A la mañana siguiente me despierto tarde, casi a las once. Me doy una ducha rápida, me pongo cualquier cosa y vuelo a la cafetería, dominado por un hambre canina. Gracias a Dios, aún no han cerrado el buffet, así que me sirvo con verdadero afán un buen vaso de zumo de naranja natural, una gran taza de café, dos tostadas con mantequilla y mermelada de mora, y otras dos piezas de la bollería que por su aspecto me parece más rica en azúcares y grasas. Necesito reponer fuerzas después del viaje, y además quiero aprovechar bien la media pensión de cinco estrellas que estoy pagando...
Durante un buen rato, me concentro exclusivamente en las viandas, que van desapareciendo de sus platos y recipientes a alarmante velocidad, sin que yo tenga la sensación de estar saciando mi apetito. Me sirvo una segunda taza de café, y sin el menor escrúpulo remojo bien en el mismo el extremo de un trozo enorme de plum cake que he cogido expresamente para acompañarlo. Sólo entonces comienzo a experimentar cierta paz estomacal, y puedo desviar mi mirada de mi propia mesa, para dirigirla al resto de comensales que aún se demoran con sus desayunos. Hay una pareja joven, que toma zumo de naranja y yogur con cereales. Qué sanos. Una abuela y su nieta departen simpáticamente delante de sendas tazas de colacao y unas buenas piezas del mismo plum cake del que yo me he servido. Un tipo con aspecto de ejecutivo estresado toma café y tostadas, mientras escruta el periódico con avidez. Y al fondo, una mujer, aproximadamente de mi edad, de pelo castaño oscuro ondulado, de silueta muy atractiva, elegantemente vestida con un traje pantalón de color rojo oscuro y unas sandalias de tacón negras que dejan al descubierto unos pies perfectos, desayuna con aire distinguido una pieza de fruta y un café con leche y tostadas.

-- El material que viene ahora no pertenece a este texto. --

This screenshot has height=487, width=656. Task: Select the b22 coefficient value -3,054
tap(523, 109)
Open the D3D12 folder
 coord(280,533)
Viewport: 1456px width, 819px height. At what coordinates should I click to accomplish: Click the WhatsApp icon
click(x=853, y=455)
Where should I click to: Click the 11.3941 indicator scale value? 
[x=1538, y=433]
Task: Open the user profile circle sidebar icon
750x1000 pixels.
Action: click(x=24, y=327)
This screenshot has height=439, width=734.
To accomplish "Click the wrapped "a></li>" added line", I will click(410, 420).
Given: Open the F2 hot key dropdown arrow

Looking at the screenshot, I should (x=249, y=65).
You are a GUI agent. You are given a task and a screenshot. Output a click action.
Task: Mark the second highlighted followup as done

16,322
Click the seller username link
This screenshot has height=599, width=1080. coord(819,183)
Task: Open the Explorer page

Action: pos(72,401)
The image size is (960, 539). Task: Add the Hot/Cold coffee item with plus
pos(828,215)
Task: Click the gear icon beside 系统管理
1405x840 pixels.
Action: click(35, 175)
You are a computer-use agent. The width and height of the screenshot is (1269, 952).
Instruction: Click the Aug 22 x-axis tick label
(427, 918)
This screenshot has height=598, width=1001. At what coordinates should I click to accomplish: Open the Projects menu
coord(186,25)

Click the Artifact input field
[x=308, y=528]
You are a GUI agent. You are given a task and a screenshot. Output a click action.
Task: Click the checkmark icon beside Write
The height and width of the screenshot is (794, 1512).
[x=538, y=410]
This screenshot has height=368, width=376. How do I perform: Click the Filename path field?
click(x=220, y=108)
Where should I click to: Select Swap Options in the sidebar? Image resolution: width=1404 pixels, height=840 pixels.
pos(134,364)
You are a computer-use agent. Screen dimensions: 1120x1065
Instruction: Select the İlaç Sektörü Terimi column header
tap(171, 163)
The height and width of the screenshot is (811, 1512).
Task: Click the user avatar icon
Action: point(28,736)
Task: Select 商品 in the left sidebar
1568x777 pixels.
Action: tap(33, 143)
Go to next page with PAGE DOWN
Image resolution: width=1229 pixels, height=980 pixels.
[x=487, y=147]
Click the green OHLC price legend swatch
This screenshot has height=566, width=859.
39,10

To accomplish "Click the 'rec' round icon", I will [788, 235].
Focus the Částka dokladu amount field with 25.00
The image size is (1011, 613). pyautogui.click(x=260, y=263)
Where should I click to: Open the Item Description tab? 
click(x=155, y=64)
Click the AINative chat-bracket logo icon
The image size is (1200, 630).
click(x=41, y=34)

Vuelvo la mirada a los restos de la batalla campal que ha tenido lugar en mi mesa. Tengo que reconocer que esta no es forma de conservar la línea, pero hace tiempo que he dado por perdida esa batalla. Me siento tentado de volver a mi habitación y dormir una siestecita post – desayuno, pero recuerdo que he quedado a la una y media en acudir al despacho del Fiscal – Jefe de la Audiencia Provincial, para presentarme oficialmente y tomar posesión de mi cargo, así que desecho toda concesión a la molicie y me propongo vestirme de corto y bajar a la playa a dar una buena caminata. Recordaré así los tiempos en que, vestido de aquella forma, me lanzaba a hacer jogging desde mi casa hasta La Cortadura y vuelta, siempre con la playa como testigo de mis juveniles esfuerzos deportivos. “Tal vez no sería mala idea retomar esas viejas costumbres – pienso – Un poquito de ejercicio matinal antes de comenzar la jornada me vendría bien”. Tomo nota mental de mi propósito y dejo la mesa, no sin una cierta vergüenza ante las pruebas residuales de mi glotonería. Pero antes de hacerlo, lanzo una última mirada a la atractiva mujer que desayuna al fondo del salón. Me doy la vuelta, satisfecho con mis instintos de varón, pero justo entonces una especie de relámpago mental me sacude, dejándome prácticamente lelo. “¡No es posible!” – pienso – “¡No puede ser!” – añado, queriendo sin éxito dar un tono distinto a mi negativa inicial. Vuelvo a mirar, y lo que en un principio me parecía un imposible se vuelve no sólo posible, sino real y presente ante mí. “¡No me lo puedo creer! ¡Es Tati Jiménez!” Es un verdadero milagro que, el mismísimo primer día de mi regreso a Cádiz, veintiún años después de haberlo abandonado, pensaba yo que para siempre, me encuentre con ella precisamente en el hotel en el que había elegido pasar mis primeros días. Miro con más atención. Ha pasado mucho tiempo, pero no me cabe duda. Es ella. Todos mis recuerdos de mis años de estudiante universitario se agolpan en mi mente, asaltándola. No puedo irme de la cafetería sin más. Ante cualquier otro conocido de la época tal vez habría pasado de largo. Ante Tati, no.